● **PROMPT**
Render every line of the records below as a Markdown table with the columns Row and Entry, numbering each row in order and omitting blank lines.

● **GIVEN DATA**

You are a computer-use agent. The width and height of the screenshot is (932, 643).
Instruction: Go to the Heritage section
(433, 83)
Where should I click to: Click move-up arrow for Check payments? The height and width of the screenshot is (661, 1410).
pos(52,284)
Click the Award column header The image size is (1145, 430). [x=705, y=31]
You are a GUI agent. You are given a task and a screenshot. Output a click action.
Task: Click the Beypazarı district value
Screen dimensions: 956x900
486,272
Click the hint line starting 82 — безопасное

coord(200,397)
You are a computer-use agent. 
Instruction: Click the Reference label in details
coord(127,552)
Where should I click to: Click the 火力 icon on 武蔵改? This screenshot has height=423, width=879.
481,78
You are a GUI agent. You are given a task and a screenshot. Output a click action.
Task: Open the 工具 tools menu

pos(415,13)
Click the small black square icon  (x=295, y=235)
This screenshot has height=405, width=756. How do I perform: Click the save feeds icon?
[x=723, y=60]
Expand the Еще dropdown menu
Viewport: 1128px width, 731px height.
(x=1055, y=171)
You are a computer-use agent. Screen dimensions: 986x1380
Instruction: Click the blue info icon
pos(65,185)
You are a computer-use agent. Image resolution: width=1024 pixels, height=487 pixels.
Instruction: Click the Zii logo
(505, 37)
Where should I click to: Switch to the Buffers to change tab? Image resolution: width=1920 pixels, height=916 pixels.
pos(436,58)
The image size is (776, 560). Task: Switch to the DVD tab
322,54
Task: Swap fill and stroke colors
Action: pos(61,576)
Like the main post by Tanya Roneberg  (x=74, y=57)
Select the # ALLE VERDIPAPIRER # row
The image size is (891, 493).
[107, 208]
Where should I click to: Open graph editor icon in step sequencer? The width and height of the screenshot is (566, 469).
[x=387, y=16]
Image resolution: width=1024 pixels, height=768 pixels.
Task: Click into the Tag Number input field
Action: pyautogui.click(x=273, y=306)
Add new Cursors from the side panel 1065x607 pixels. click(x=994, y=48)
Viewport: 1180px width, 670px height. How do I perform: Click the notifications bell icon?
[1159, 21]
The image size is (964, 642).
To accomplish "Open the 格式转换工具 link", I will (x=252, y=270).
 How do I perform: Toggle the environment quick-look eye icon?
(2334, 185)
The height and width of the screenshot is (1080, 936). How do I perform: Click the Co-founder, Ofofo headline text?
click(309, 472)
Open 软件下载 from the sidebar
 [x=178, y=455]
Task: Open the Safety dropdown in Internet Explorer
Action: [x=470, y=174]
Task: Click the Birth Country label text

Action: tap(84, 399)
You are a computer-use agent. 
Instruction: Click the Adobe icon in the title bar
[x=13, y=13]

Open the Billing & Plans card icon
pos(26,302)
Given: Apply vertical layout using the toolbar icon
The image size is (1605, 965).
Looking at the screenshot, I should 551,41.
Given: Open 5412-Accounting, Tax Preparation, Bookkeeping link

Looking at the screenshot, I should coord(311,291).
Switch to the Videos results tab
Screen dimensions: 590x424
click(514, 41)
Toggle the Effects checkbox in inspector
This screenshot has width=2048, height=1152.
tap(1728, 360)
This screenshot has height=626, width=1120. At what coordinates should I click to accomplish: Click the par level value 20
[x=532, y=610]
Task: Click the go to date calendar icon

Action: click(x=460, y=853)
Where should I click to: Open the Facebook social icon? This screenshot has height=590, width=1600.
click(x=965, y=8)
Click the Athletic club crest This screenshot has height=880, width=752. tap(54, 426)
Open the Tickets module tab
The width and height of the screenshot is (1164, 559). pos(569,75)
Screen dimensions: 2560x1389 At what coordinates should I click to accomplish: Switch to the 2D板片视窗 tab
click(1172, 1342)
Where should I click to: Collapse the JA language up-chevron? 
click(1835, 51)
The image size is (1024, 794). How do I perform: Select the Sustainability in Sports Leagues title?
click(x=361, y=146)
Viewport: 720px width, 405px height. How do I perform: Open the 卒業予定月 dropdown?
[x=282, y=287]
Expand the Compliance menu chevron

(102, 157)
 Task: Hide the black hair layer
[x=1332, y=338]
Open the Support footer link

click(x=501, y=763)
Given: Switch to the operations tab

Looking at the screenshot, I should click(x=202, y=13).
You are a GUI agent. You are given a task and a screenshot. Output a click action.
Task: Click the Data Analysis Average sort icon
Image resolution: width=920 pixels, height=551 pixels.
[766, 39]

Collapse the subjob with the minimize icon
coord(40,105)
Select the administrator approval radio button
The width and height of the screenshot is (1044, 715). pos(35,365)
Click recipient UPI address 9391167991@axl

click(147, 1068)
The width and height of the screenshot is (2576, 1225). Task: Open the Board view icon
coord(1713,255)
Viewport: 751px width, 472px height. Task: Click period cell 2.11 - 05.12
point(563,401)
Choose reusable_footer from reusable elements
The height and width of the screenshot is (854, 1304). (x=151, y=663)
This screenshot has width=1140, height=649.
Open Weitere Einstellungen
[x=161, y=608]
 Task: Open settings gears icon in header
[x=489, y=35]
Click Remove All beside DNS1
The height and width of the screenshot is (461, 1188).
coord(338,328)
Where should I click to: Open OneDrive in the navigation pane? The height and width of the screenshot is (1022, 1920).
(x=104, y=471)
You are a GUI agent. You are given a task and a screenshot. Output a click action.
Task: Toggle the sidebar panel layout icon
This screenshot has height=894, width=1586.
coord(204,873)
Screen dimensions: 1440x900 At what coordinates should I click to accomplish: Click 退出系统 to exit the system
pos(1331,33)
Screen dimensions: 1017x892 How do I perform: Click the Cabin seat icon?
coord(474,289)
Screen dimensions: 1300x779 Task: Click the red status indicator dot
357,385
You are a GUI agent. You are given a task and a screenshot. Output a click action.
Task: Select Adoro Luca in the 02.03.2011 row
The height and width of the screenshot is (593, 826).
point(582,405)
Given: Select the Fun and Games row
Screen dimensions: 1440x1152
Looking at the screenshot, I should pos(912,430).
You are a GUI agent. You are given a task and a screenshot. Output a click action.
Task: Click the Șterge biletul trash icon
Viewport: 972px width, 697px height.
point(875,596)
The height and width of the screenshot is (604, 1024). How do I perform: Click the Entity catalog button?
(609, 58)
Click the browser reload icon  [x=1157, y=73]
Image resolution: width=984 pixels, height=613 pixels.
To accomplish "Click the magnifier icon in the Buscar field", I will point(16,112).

● **REPLY TO THE TASK**
| Row | Entry |
|---|---|
| 1 | You are a computer-use agent. The width and height of the screenshot is (932, 643). |
| 2 | Instruction: Go to the Heritage section |
| 3 | (433, 83) |
| 4 | Where should I click to: Click move-up arrow for Check payments? The height and width of the screenshot is (661, 1410). |
| 5 | pos(52,284) |
| 6 | Click the Award column header The image size is (1145, 430). [x=705, y=31] |
| 7 | You are a GUI agent. You are given a task and a screenshot. Output a click action. |
| 8 | Task: Click the Beypazarı district value |
| 9 | Screen dimensions: 956x900 |
| 10 | 486,272 |
| 11 | Click the hint line starting 82 — безопасное |
| 12 | coord(200,397) |
| 13 | You are a computer-use agent.  |
| 14 | Instruction: Click the Reference label in details |
| 15 | coord(127,552) |
| 16 | Where should I click to: Click the 火力 icon on 武蔵改? This screenshot has height=423, width=879. |
| 17 | 481,78 |
| 18 | You are a GUI agent. You are given a task and a screenshot. Output a click action. |
| 19 | Task: Open the 工具 tools menu |
| 20 | pos(415,13) |
| 21 | Click the small black square icon  (x=295, y=235) |
| 22 | This screenshot has height=405, width=756. How do I perform: Click the save feeds icon? |
| 23 | [x=723, y=60] |
| 24 | Expand the Еще dropdown menu |
| 25 | Viewport: 1128px width, 731px height. |
| 26 | (x=1055, y=171) |
| 27 | You are a computer-use agent. Screen dimensions: 986x1380 |
| 28 | Instruction: Click the blue info icon |
| 29 | pos(65,185) |
| 30 | You are a computer-use agent. Image resolution: width=1024 pixels, height=487 pixels. |
| 31 | Instruction: Click the Zii logo |
| 32 | (505, 37) |
| 33 | Where should I click to: Switch to the Buffers to change tab? Image resolution: width=1920 pixels, height=916 pixels. |
| 34 | pos(436,58) |
| 35 | The image size is (776, 560). Task: Switch to the DVD tab |
| 36 | 322,54 |
| 37 | Task: Swap fill and stroke colors |
| 38 | Action: pos(61,576) |
| 39 | Like the main post by Tanya Roneberg  (x=74, y=57) |
| 40 | Select the # ALLE VERDIPAPIRER # row |
| 41 | The image size is (891, 493). |
| 42 | [107, 208] |
| 43 | Where should I click to: Open graph editor icon in step sequencer? The width and height of the screenshot is (566, 469). |
| 44 | [x=387, y=16] |
| 45 | Image resolution: width=1024 pixels, height=768 pixels. |
| 46 | Task: Click into the Tag Number input field |
| 47 | Action: pyautogui.click(x=273, y=306) |
| 48 | Add new Cursors from the side panel 1065x607 pixels. click(x=994, y=48) |
| 49 | Viewport: 1180px width, 670px height. How do I perform: Click the notifications bell icon? |
| 50 | [1159, 21] |
| 51 | The image size is (964, 642). |
| 52 | To accomplish "Open the 格式转换工具 link", I will (x=252, y=270). |
| 53 |  How do I perform: Toggle the environment quick-look eye icon? |
| 54 | (2334, 185) |
| 55 | The height and width of the screenshot is (1080, 936). How do I perform: Click the Co-founder, Ofofo headline text? |
| 56 | click(309, 472) |
| 57 | Open 软件下载 from the sidebar |
| 58 |  [x=178, y=455] |
| 59 | Task: Open the Safety dropdown in Internet Explorer |
| 60 | Action: [x=470, y=174] |
| 61 | Task: Click the Birth Country label text |
| 62 | Action: tap(84, 399) |
| 63 | You are a computer-use agent.  |
| 64 | Instruction: Click the Adobe icon in the title bar |
| 65 | [x=13, y=13] |
| 66 | Open the Billing & Plans card icon |
| 67 | pos(26,302) |
| 68 | Given: Apply vertical layout using the toolbar icon |
| 69 | The image size is (1605, 965). |
| 70 | Looking at the screenshot, I should 551,41. |
| 71 | Given: Open 5412-Accounting, Tax Preparation, Bookkeeping link |
| 72 | Looking at the screenshot, I should coord(311,291). |
| 73 | Switch to the Videos results tab |
| 74 | Screen dimensions: 590x424 |
| 75 | click(514, 41) |
| 76 | Toggle the Effects checkbox in inspector |
| 77 | This screenshot has width=2048, height=1152. |
| 78 | tap(1728, 360) |
| 79 | This screenshot has height=626, width=1120. At what coordinates should I click to accomplish: Click the par level value 20 |
| 80 | [x=532, y=610] |
| 81 | Task: Click the go to date calendar icon |
| 82 | Action: click(x=460, y=853) |
| 83 | Where should I click to: Open the Facebook social icon? This screenshot has height=590, width=1600. |
| 84 | click(x=965, y=8) |
| 85 | Click the Athletic club crest This screenshot has height=880, width=752. tap(54, 426) |
| 86 | Open the Tickets module tab |
| 87 | The width and height of the screenshot is (1164, 559). pos(569,75) |
| 88 | Screen dimensions: 2560x1389 At what coordinates should I click to accomplish: Switch to the 2D板片视窗 tab |
| 89 | click(1172, 1342) |
| 90 | Where should I click to: Collapse the JA language up-chevron?  |
| 91 | click(1835, 51) |
| 92 | The image size is (1024, 794). How do I perform: Select the Sustainability in Sports Leagues title? |
| 93 | click(x=361, y=146) |
| 94 | Viewport: 720px width, 405px height. How do I perform: Open the 卒業予定月 dropdown? |
| 95 | [x=282, y=287] |
| 96 | Expand the Compliance menu chevron |
| 97 | (102, 157) |
| 98 |  Task: Hide the black hair layer |
| 99 | [x=1332, y=338] |
| 100 | Open the Support footer link |
| 101 | click(x=501, y=763) |
| 102 | Given: Switch to the operations tab |
| 103 | Looking at the screenshot, I should click(x=202, y=13). |
| 104 | You are a GUI agent. You are given a task and a screenshot. Output a click action. |
| 105 | Task: Click the Data Analysis Average sort icon |
| 106 | Image resolution: width=920 pixels, height=551 pixels. |
| 107 | [766, 39] |
| 108 | Collapse the subjob with the minimize icon |
| 109 | coord(40,105) |
| 110 | Select the administrator approval radio button |
| 111 | The width and height of the screenshot is (1044, 715). pos(35,365) |
| 112 | Click recipient UPI address 9391167991@axl |
| 113 | click(147, 1068) |
| 114 | The width and height of the screenshot is (2576, 1225). Task: Open the Board view icon |
| 115 | coord(1713,255) |
| 116 | Viewport: 751px width, 472px height. Task: Click period cell 2.11 - 05.12 |
| 117 | point(563,401) |
| 118 | Choose reusable_footer from reusable elements |
| 119 | The height and width of the screenshot is (854, 1304). (x=151, y=663) |
| 120 | This screenshot has width=1140, height=649. |
| 121 | Open Weitere Einstellungen |
| 122 | [x=161, y=608] |
| 123 |  Task: Open settings gears icon in header |
| 124 | [x=489, y=35] |
| 125 | Click Remove All beside DNS1 |
| 126 | The height and width of the screenshot is (461, 1188). |
| 127 | coord(338,328) |
| 128 | Where should I click to: Open OneDrive in the navigation pane? The height and width of the screenshot is (1022, 1920). |
| 129 | (x=104, y=471) |
| 130 | You are a GUI agent. You are given a task and a screenshot. Output a click action. |
| 131 | Task: Toggle the sidebar panel layout icon |
| 132 | This screenshot has height=894, width=1586. |
| 133 | coord(204,873) |
| 134 | Screen dimensions: 1440x900 At what coordinates should I click to accomplish: Click 退出系统 to exit the system |
| 135 | pos(1331,33) |
| 136 | Screen dimensions: 1017x892 How do I perform: Click the Cabin seat icon? |
| 137 | coord(474,289) |
| 138 | Screen dimensions: 1300x779 Task: Click the red status indicator dot |
| 139 | 357,385 |
| 140 | You are a GUI agent. You are given a task and a screenshot. Output a click action. |
| 141 | Task: Select Adoro Luca in the 02.03.2011 row |
| 142 | The height and width of the screenshot is (593, 826). |
| 143 | point(582,405) |
| 144 | Given: Select the Fun and Games row |
| 145 | Screen dimensions: 1440x1152 |
| 146 | Looking at the screenshot, I should pos(912,430). |
| 147 | You are a GUI agent. You are given a task and a screenshot. Output a click action. |
| 148 | Task: Click the Șterge biletul trash icon |
| 149 | Viewport: 972px width, 697px height. |
| 150 | point(875,596) |
| 151 | The height and width of the screenshot is (604, 1024). How do I perform: Click the Entity catalog button? |
| 152 | (609, 58) |
| 153 | Click the browser reload icon  [x=1157, y=73] |
| 154 | Image resolution: width=984 pixels, height=613 pixels. |
| 155 | To accomplish "Click the magnifier icon in the Buscar field", I will point(16,112). |